Records provided:
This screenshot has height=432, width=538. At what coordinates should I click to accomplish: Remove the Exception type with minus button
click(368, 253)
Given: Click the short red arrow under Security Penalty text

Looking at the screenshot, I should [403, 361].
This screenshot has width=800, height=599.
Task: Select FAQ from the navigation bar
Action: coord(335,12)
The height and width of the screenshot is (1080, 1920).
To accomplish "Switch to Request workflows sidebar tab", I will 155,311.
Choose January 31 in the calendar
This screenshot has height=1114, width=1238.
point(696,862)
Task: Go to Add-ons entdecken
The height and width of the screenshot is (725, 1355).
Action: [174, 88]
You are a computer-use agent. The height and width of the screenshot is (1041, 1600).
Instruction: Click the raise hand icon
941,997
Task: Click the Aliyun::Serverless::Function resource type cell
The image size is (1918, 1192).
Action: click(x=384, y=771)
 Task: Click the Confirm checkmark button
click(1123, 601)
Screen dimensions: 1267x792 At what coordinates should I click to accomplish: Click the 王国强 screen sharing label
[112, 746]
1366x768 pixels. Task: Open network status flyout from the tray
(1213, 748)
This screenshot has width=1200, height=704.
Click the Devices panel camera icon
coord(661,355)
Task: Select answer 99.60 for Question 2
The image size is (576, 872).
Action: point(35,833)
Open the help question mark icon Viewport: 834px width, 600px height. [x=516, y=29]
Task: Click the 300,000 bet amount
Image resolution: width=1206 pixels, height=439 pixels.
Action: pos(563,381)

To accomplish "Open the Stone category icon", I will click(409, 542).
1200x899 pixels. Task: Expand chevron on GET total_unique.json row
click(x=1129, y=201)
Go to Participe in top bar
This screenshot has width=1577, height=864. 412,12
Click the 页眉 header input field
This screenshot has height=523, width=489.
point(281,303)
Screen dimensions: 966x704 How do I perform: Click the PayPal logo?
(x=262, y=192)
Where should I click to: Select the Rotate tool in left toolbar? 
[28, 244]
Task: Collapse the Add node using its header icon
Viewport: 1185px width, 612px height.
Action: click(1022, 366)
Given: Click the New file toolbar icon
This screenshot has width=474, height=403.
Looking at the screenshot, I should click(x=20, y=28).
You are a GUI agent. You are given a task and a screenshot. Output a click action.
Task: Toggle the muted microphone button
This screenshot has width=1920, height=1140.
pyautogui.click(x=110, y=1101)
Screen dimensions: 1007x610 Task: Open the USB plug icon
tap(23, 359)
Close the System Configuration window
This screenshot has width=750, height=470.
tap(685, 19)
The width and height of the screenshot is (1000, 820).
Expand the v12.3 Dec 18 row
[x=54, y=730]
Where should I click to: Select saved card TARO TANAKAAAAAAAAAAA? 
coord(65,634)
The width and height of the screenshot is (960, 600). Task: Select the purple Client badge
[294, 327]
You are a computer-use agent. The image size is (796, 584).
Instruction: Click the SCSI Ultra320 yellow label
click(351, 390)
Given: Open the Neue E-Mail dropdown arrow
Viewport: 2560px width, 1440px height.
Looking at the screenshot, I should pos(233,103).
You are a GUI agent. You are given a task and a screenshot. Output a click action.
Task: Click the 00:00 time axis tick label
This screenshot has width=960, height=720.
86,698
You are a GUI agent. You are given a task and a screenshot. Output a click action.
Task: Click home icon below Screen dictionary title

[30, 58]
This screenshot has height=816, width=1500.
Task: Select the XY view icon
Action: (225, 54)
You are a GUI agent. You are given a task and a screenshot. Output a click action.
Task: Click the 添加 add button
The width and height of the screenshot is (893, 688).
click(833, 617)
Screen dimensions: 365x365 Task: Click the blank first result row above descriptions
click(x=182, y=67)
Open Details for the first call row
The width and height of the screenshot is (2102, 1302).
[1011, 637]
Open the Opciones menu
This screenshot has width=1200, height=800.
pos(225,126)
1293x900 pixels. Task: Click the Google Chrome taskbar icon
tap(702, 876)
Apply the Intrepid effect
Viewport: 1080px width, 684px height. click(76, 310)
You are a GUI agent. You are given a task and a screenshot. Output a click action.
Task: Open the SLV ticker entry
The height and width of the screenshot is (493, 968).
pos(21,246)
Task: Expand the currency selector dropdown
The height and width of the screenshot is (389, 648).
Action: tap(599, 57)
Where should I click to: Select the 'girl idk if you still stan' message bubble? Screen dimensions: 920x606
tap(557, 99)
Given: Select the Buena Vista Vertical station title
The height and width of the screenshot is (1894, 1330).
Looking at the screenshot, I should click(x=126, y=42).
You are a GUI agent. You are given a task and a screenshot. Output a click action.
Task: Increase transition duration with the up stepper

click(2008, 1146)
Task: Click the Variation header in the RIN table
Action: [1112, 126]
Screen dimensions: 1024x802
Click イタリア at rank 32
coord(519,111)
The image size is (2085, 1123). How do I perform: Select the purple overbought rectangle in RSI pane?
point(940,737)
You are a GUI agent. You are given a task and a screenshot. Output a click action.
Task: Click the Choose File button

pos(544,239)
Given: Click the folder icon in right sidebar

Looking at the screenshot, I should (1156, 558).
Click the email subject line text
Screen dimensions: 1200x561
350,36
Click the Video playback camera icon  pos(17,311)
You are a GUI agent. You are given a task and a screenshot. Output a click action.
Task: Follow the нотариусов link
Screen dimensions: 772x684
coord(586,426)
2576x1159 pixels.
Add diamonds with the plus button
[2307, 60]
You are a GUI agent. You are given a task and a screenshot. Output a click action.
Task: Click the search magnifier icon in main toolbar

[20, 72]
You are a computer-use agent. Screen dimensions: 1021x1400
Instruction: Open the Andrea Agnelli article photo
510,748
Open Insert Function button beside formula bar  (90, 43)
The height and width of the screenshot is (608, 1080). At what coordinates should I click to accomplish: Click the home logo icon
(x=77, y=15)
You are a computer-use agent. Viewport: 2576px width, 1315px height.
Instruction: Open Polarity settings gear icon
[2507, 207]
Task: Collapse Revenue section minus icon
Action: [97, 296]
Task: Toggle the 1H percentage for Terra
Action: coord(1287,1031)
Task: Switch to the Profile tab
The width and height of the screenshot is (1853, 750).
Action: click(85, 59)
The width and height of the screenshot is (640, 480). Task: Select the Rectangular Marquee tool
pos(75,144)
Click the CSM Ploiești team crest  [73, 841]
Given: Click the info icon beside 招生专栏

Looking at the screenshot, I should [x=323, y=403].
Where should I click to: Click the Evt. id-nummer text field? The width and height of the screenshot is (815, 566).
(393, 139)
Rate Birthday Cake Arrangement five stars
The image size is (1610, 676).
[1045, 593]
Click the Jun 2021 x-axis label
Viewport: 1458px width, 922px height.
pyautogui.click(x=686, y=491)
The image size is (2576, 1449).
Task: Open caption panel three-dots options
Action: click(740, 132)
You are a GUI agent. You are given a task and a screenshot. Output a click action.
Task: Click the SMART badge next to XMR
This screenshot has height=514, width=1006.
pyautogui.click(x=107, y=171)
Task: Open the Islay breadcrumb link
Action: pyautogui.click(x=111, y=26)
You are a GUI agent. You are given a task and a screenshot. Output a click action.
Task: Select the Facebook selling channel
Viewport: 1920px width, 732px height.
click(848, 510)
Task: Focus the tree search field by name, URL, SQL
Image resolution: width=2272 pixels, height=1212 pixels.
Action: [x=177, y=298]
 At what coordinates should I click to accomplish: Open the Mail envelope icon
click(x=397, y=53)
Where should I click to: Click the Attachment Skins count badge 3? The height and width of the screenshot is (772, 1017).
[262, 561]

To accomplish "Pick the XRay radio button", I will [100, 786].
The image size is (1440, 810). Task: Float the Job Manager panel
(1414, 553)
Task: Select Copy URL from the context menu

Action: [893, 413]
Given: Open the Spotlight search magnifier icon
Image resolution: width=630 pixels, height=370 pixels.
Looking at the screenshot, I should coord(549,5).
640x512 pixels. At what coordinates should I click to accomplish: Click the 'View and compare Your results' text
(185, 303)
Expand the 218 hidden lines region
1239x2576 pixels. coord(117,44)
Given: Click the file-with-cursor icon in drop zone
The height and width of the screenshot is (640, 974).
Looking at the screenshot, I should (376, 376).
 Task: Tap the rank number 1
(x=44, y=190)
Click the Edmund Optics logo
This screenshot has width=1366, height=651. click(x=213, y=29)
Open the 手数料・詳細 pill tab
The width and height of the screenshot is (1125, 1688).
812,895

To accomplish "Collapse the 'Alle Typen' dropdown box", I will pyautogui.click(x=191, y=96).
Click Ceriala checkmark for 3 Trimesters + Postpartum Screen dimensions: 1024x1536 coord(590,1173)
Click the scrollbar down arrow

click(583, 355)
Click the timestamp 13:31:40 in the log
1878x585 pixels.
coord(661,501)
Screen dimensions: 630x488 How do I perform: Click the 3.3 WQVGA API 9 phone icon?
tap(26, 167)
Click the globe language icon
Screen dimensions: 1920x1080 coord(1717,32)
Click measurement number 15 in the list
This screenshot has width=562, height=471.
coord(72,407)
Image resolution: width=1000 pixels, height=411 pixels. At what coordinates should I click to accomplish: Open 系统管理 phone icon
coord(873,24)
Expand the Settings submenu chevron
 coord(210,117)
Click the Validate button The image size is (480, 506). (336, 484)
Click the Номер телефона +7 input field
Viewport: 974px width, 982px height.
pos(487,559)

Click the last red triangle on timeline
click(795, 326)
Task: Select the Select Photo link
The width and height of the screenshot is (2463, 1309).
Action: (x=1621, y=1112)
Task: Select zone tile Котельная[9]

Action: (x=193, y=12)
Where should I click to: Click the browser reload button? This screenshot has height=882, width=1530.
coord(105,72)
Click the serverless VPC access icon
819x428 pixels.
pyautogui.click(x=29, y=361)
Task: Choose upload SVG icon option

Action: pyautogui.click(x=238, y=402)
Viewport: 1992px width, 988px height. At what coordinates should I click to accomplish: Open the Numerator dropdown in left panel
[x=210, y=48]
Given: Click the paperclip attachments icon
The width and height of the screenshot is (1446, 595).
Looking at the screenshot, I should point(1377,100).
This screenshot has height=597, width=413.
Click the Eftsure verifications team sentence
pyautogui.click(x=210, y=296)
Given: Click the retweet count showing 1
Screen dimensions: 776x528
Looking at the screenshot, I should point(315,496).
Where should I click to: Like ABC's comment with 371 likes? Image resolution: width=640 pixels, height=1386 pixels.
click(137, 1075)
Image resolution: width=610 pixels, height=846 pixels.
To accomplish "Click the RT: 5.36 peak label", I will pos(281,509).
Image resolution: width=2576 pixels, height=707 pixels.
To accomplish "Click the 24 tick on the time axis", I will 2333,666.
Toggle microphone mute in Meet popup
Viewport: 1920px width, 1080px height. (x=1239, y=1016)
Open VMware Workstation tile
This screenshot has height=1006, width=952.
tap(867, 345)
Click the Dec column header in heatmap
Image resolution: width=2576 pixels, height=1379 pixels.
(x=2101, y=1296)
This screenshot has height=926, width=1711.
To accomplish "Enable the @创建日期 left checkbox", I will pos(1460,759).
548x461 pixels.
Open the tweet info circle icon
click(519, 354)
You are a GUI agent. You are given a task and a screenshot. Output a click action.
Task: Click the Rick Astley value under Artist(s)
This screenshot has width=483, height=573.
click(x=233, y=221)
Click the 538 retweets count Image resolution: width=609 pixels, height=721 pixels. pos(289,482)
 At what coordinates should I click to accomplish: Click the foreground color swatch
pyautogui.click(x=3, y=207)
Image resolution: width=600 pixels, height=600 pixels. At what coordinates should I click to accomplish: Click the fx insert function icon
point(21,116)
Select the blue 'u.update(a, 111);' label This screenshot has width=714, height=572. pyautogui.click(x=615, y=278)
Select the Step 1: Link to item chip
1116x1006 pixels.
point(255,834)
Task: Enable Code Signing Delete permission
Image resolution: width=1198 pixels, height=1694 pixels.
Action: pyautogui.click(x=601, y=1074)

What this task involves: Rewrite everything from the line containing "Click measurement number 15 in the list" down to the line containing "click(795, 326)", swapping "Validate" for "Submit" and leaving the rest of those entries unchanged.

Exercise answer:
Click measurement number 15 in the list
This screenshot has width=562, height=471.
coord(72,407)
Image resolution: width=1000 pixels, height=411 pixels. At what coordinates should I click to accomplish: Open 系统管理 phone icon
coord(873,24)
Expand the Settings submenu chevron
 coord(210,117)
Click the Submit button The image size is (480, 506). (336, 484)
Click the Номер телефона +7 input field
Viewport: 974px width, 982px height.
pos(487,559)

Click the last red triangle on timeline
click(795, 326)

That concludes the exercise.